Specifically, carn is believed to refer to a local cairn; an ancient pagan burial site or heap of stones over a grave. Evidence for such a burial site may exist nearby in a farmers field. Known as Keim the churchyard, this site contains an ogham inscribed stone which was discovered in 2006. Other sources suggest that carn is derived from carraig, the Irish for stone or rock.

Separately, ros is believed to refer to a hill or promontory covered with trees or brushwood.

==History==
===Parish===
The parish of Carnaross is composed of the three mediaeval parishes of Castle Kieran, Loughan and Dulane. Carnaross is not mentioned as a townland earlier than 1837, and even then John O'Donovan in the Ordnance Survey Field Name Books, refers to it as "a group of houses (two of them public houses) called Carnaross".

A number of sources record holy wells in the area, including one dedicated to Saint Anne.

===Former constituent parishes===
====Loghan====
One of the former constituent parishes, Loghan or Loughan, is described by Samuel Lewis in his 1837 Topographical Dictionary of Ireland as being:
a parish, partly in the barony of Castlerahan, county of Cavan, and province of Ulster, but chiefly in the barony of Upper Kells, county of Meath, and province of Leinster, 4 miles (N. W.) from Kells, on the road from Dublin by Kells to Enniskillen; containing 3795 inhabitants, of which number, 339 are in the village of Loghan.

Lewis notes that there was then a private school (with 60 pupils) at Carnaross, and the remains small church close to the which was dedicated to Saint Kieran.

====Dulane====
Lewis (1837) also has an entry for the parish of Duleen or Dulane, which is also described as being the barony of Upper Kells "on the road to Moynalty; containing 1503 inhabitants". He notes that the "land is generally of good quality; and the system of agriculture is improved" with "sufficient quantity of bog for fuel" A private school of 50 children is recorded, with a number of ancient crosses in the local churchyard.

The Diocese of Meath : Ancient and Modern, published in 1862 by Anthony Cogan, describes the church at Dulane as being at least partly ruined and having "every appearance of antiquity". The area is recorded as being the ancient site of an abbey of Tuilen, or Tulan, founded by Saint Ciaran in the sixth century.

====Castlekeiran====
Castlekeiran is also described in The Diocese of Meath : Ancient and modern (Cogan, 1862):
Castlekeiran, a village, in the parish of Loghan, barony of Upper Kells, county of Meath, and province of Leinster, 2 ½ miles (W. N. W.) from Kells; containing 24 houses and 162 inhabitants.

RECORDED DATA:
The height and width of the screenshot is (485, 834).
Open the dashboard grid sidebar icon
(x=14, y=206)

---

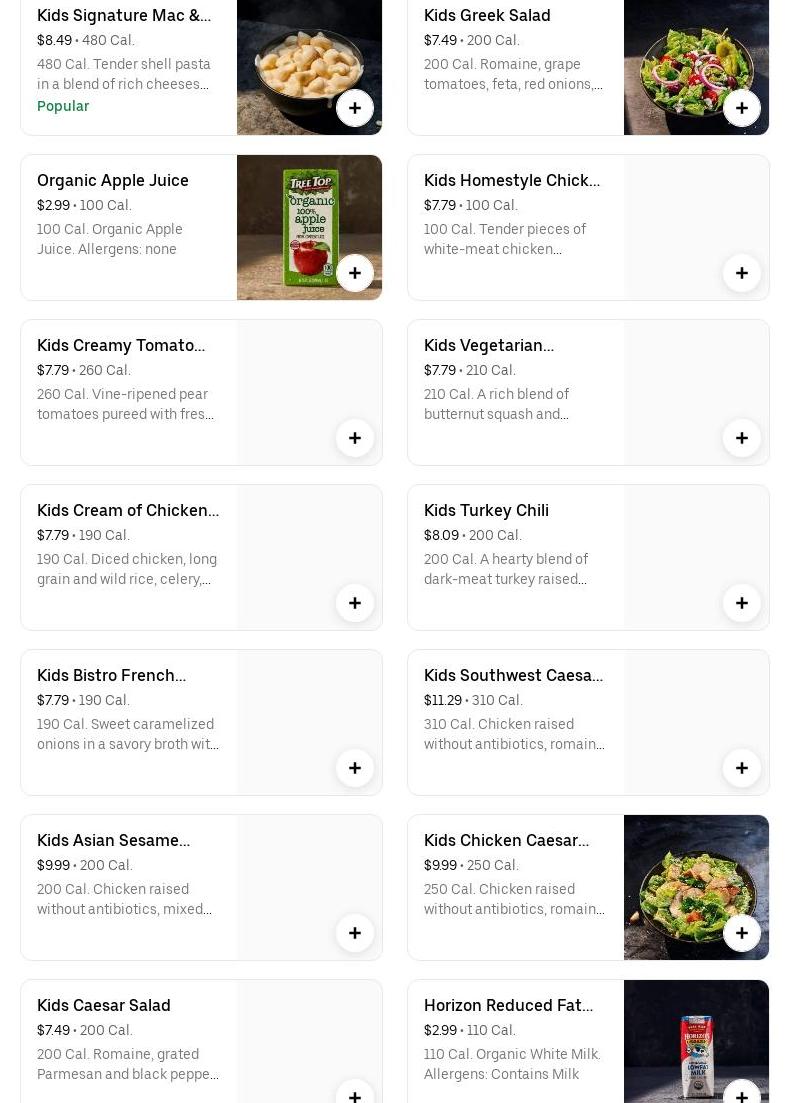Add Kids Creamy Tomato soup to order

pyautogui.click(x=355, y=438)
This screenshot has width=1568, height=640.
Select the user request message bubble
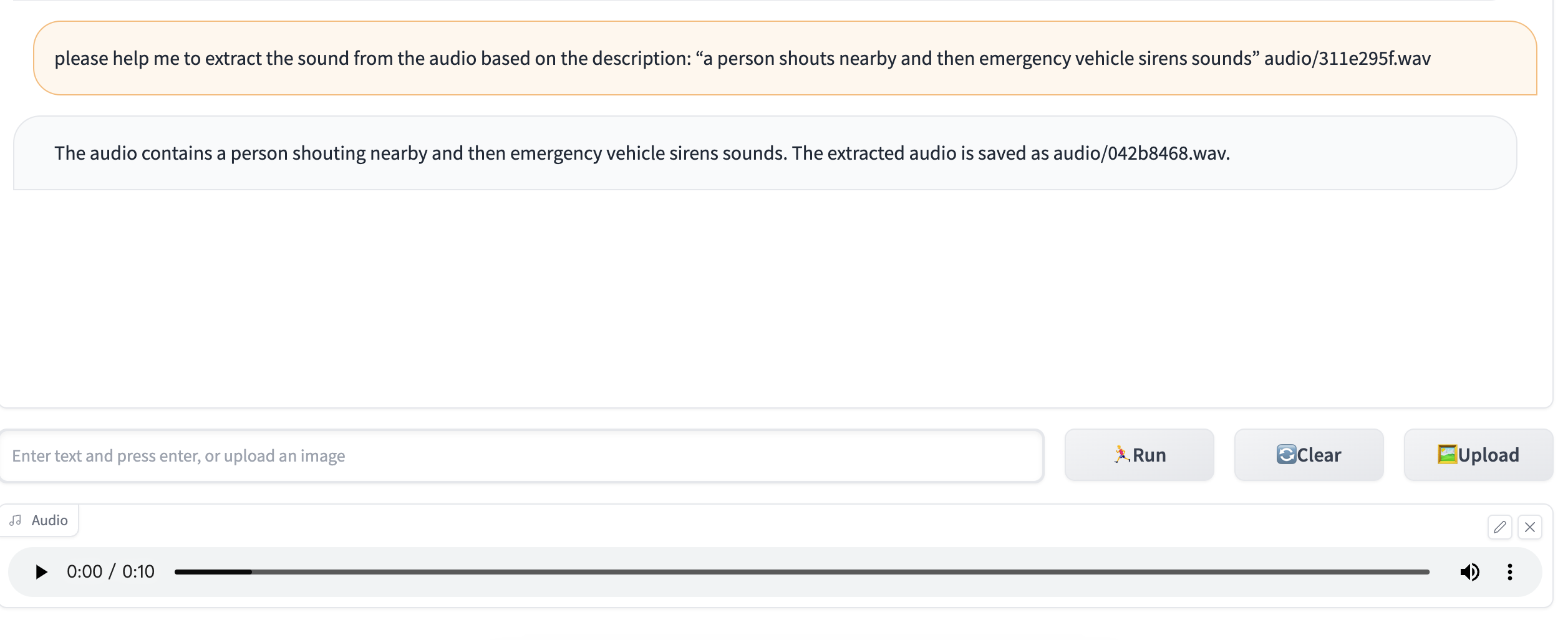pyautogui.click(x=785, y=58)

==

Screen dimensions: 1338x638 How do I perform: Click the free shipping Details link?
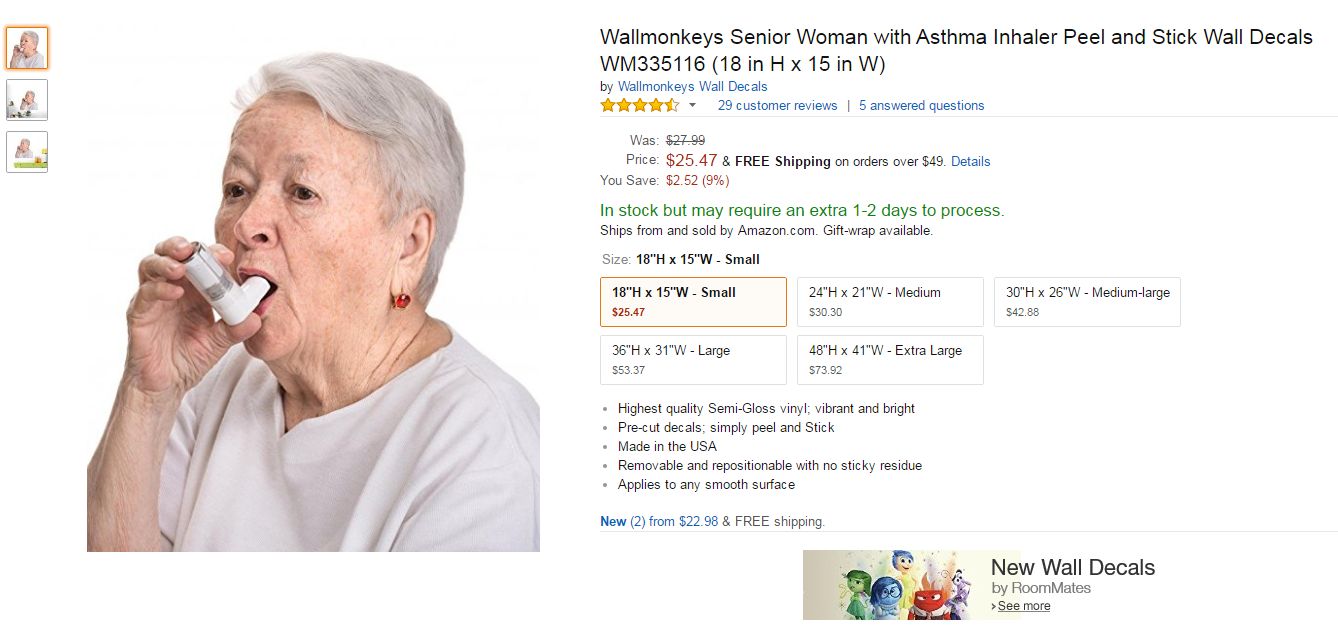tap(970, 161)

ASSIGNMENT A: Copy the passage on Carnaross word for word, starting at "Separately, ros is" and ending at "to Saint Anne.".
ASSIGNMENT B: List every published work that the passage on Carnaross names.
ASSIGNMENT C: Continue the passage on Carnaross from its last sentence.

TASK OUTPUT A:
Separately, ros is believed to refer to a hill or promontory covered with trees or brushwood.

==History==
===Parish===
The parish of Carnaross is composed of the three mediaeval parishes of Castle Kieran, Loughan and Dulane. Carnaross is not mentioned as a townland earlier than 1837, and even then John O'Donovan in the Ordnance Survey Field Name Books, refers to it as "a group of houses (two of them public houses) called Carnaross".

A number of sources record holy wells in the area, including one dedicated to Saint Anne.

TASK OUTPUT B:
- Ordnance Survey Field Name Books
- Topographical Dictionary of Ireland
- The Diocese of Meath : Ancient and Modern

TASK OUTPUT C:
Castlekeiran is called sometimes hter-Chiarain. This place was anciently called Bealaigh-duin, " the Road or Pass of the Fort". A monastery was founded here on the southern bank of the Abhainn-Sele, or Blackwater, by Saint Ciaran, which was called Diseart Chiarain-Bealaigh-duin.

=== Ogham stone ===
An Ogham stone, found in Keim Churchyard has an inscription which reads "COVAGNI MAQI MUCOI LUGUNI". This translates from ogham as: Cuana son of the people of Lugh. The tribes of the Gaileanga and Luighne occupied these territories anciently, with Cuana, Maelan, Mac Maelan and Leochain or Loughan cited as a chiefly names amongst notices for these Luighne and Gaileanga. Cuana is linked with the ancient battle of Belach-Duinn (Castlekeiran).

===Annalistic references===
The Annals of the Four Masters have the following notices relating to Carnaross :

770. Ciaran,* the Pious, of Bealach-dain, died on 14 June.

855. Siadhal, Abbot of Disert-Chiarain (Castlekieran), died.

868. Comsudh, Abbot of Disert-Chiarain, of Bealach-duin, died.

949. Castlekieran was plundered by the Danes.

961. Dubhthach, Abbot of Castlekieran, died.

==Notable buildings==
A former Church of Ireland building on the R147, constructed from sheet metal in the 19th century, is one of the more unusual features of Carnaross. This church, known as the "Iron Church", fell into disuse in the 1970s but was subsequently purchased by a family from Collon, County Louth and used as an independent evangelical place of worship.

Carnaross is home to a cattle mart. The mart held Ireland's first virtual mart during the COVID-19 restrictions in 2020.